Pour autant, les évaluations de l’impact réel d’un prompt sont variables, et un certain nombre d’entre elles incluent par exemple le coût environnemental de la formation des modèles, ce qui peut fausser le résultat. Dans une publication du 7 février 2025, l’institut de recherche indépendant Epoch AI, qui analyse l’évolution de l’intelligence artificielle et ses impacts sur la société, remet en cause certaines estimations, qu’il juge surévaluées. Selon ses calculs, une requête typique adressée à ChatGPT consommerait environ 0,3 watt-heure, soit dix fois moins que les chiffres régulièrement avancés. Cette différence s’explique par l’amélioration des modèles et des puces utilisées, et par une réévaluation plus réaliste du nombre de tokens générés lors d’une interaction typique. Le chiffre reste ainsi marginal comparé à la consommation quotidienne d’un foyer américain moyen, estimée à plus de 28 000 wattheures par jour.

À titre de comparaison, 0,3 watt-heure représente moins que la quantité d’électricité consommée par une ampoule LED ou un ordinateur portable en quelques minutes.
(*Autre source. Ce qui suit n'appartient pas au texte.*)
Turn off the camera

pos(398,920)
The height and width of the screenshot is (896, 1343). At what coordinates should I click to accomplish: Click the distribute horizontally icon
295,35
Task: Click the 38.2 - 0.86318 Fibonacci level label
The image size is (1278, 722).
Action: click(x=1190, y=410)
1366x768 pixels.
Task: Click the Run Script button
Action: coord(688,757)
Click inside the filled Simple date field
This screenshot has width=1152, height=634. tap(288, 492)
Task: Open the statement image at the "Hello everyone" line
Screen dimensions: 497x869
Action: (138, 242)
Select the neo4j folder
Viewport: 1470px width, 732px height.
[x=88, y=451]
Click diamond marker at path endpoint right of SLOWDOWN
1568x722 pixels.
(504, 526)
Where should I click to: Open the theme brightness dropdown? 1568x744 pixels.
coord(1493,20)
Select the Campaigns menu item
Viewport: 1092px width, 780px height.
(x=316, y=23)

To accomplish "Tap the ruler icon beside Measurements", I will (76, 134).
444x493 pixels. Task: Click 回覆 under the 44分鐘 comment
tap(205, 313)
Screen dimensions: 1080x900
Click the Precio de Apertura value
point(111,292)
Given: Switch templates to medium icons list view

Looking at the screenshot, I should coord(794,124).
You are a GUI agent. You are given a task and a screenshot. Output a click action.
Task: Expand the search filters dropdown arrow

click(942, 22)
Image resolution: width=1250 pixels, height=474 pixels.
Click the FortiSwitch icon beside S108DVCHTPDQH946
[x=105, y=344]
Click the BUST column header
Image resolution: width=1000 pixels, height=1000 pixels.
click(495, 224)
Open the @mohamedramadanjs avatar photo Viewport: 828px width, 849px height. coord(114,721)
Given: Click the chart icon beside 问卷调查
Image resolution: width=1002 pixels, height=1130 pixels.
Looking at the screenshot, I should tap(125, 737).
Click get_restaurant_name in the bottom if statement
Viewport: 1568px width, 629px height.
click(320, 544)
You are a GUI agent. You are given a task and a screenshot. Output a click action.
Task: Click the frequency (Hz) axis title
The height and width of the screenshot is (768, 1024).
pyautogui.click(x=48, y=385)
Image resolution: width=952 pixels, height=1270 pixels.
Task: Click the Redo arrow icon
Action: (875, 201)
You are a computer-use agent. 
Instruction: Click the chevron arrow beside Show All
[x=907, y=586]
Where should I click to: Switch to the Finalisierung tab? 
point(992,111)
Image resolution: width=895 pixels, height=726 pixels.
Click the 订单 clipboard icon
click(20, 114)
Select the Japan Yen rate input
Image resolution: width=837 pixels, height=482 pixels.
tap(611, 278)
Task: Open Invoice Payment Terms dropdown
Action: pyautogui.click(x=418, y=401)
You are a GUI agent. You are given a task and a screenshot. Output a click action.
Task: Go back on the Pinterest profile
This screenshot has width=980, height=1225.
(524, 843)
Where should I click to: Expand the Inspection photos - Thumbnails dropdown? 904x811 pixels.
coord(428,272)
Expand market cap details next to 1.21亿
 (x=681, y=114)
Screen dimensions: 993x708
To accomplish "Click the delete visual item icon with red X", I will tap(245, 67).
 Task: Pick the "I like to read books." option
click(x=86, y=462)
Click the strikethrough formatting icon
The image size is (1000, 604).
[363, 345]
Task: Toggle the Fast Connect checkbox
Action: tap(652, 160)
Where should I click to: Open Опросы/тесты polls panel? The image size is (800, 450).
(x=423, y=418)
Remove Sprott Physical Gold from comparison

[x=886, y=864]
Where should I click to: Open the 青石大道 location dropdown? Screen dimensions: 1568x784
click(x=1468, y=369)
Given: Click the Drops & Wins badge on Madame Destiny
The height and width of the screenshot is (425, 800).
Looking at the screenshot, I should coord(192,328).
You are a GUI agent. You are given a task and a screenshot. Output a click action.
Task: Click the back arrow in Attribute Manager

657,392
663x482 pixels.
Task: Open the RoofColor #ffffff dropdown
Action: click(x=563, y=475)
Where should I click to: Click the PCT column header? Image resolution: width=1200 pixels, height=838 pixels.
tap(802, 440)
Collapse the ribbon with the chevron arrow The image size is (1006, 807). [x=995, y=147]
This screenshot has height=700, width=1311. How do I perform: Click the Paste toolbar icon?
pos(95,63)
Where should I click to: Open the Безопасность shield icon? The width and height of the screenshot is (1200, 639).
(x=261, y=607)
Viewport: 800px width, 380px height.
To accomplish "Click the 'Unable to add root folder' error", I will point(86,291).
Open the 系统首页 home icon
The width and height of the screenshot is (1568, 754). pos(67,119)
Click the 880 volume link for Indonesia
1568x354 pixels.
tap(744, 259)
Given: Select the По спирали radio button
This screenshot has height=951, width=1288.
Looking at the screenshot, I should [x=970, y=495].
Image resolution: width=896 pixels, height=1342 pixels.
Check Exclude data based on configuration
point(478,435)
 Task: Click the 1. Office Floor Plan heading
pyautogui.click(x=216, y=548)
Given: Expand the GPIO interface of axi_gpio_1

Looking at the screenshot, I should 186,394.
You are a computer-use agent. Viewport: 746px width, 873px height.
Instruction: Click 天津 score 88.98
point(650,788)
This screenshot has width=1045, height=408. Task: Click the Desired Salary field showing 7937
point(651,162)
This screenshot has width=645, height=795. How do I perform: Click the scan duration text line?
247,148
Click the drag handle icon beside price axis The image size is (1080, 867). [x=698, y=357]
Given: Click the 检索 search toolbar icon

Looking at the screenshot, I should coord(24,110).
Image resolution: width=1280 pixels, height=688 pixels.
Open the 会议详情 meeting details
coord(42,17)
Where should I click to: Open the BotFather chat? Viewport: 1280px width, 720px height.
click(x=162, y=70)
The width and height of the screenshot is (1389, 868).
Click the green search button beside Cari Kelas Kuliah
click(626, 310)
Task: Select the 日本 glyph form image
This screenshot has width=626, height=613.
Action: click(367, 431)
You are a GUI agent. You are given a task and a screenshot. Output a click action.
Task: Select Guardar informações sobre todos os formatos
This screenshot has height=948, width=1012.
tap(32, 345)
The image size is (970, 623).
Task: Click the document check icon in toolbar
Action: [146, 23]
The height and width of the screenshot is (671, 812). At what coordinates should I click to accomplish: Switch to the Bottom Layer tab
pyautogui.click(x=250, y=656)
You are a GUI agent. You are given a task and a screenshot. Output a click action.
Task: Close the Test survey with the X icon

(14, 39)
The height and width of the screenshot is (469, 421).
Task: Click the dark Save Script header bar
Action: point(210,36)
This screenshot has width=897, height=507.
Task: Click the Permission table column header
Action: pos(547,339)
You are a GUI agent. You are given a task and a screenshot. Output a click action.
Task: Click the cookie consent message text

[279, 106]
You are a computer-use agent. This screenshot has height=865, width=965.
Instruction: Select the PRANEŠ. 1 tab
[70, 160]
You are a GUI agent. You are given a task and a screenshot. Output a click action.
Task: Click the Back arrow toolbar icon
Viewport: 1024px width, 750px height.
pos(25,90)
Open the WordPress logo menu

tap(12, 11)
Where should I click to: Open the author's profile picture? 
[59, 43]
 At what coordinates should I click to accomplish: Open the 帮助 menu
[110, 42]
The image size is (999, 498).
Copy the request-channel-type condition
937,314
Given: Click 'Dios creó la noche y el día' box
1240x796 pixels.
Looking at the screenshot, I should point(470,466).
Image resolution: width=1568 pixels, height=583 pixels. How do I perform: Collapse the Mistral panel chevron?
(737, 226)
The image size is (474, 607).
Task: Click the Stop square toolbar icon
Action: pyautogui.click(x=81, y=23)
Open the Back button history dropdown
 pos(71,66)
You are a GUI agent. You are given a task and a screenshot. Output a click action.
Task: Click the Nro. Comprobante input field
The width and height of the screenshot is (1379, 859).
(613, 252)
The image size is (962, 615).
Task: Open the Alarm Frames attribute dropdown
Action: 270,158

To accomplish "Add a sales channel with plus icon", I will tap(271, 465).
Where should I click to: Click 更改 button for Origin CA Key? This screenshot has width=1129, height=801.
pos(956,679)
Et même pour un gros utilisateur, le coût énergétique de ChatGPT ne représente qu’une petite fraction de la consommation globale d’électricité d’un habitant d’un pays développé, est-il indiqué dans le rapport.

Consommation utilisation chatgpt
Réchauffer son plat au micro-ondes pendant 30 secondes consomme beaucoup plus d’électricité qu’un prompt classique sur ChatGPT. © Epoch AI

Les modèles légers : une alternative plus durable ?

Une grande partie de la consommation des intelligences artificielles génératives est donc due aux ressources utilisées pour entraîner les modèles. Dès lors, les entreprises sont-elles en mesure de limiter l’utilisation des ressources tout en préservant les performances ? À cet égard, DeepSeek semble avoir montré la voie. Alors que la tendance était aux modèles de plus en plus lourds, la société chinoise est parvenue à se faire un nom grâce à des modèles plus légers, qui affichent des performances souvent proches de celles fournies par ChatGPT.

Pour réussir une telle prouesse, DeepSeek a combiné plusieurs stratégies :

  • Un tri rigoureux des données d’entraînement : DeepSeek a privilégié des jeux de données structurés, de haute qualité (code propre, textes cohérents, documentation technique), ce qui a permis au modèle d’apprendre plus efficacement avec moins de données.
  • Une architecture optimisée pour l’efficacité : le modèle utilise une structure ajustée (par exemple, attention locale ou semi-locale), qui réduit la complexité des calculs tout en maintenant des performances solides sur les tâches ciblées.
  • L’utilisation de techniques de compression avancées : DeepSeek utilise la distillation, où un petit modèle apprend à imiter un modèle plus grand ; le pruning, qui consiste à supprimer les parties inutiles du réseau de neurones ; et la quantification, qui réduit la précision des calculs (en passant, par exemple, de 32 à 8 bits) pour gagner en vitesse et en légèreté.
  • Une spécialisation sur des tâches précises : DeepSeek se concentre sur des domaines comme le raisonnement logique, la génération de code ou les réponses à des questions, ce qui lui permet d’optimiser les performances sans viser une trop forte polyvalence.

Les modèles allégés tracent ainsi une piste pertinente, mais les gains environnementaux se heurtent encore à des limites en termes de performance. Le lancement de GPT-5, attendu cette année, dira si l’écart de puissance observé entre GPT-3 et GPT-4 reste la norme, ou si une autre approche peut émerger ; auquel cas nous pourrons dire « merci » à OpenAI.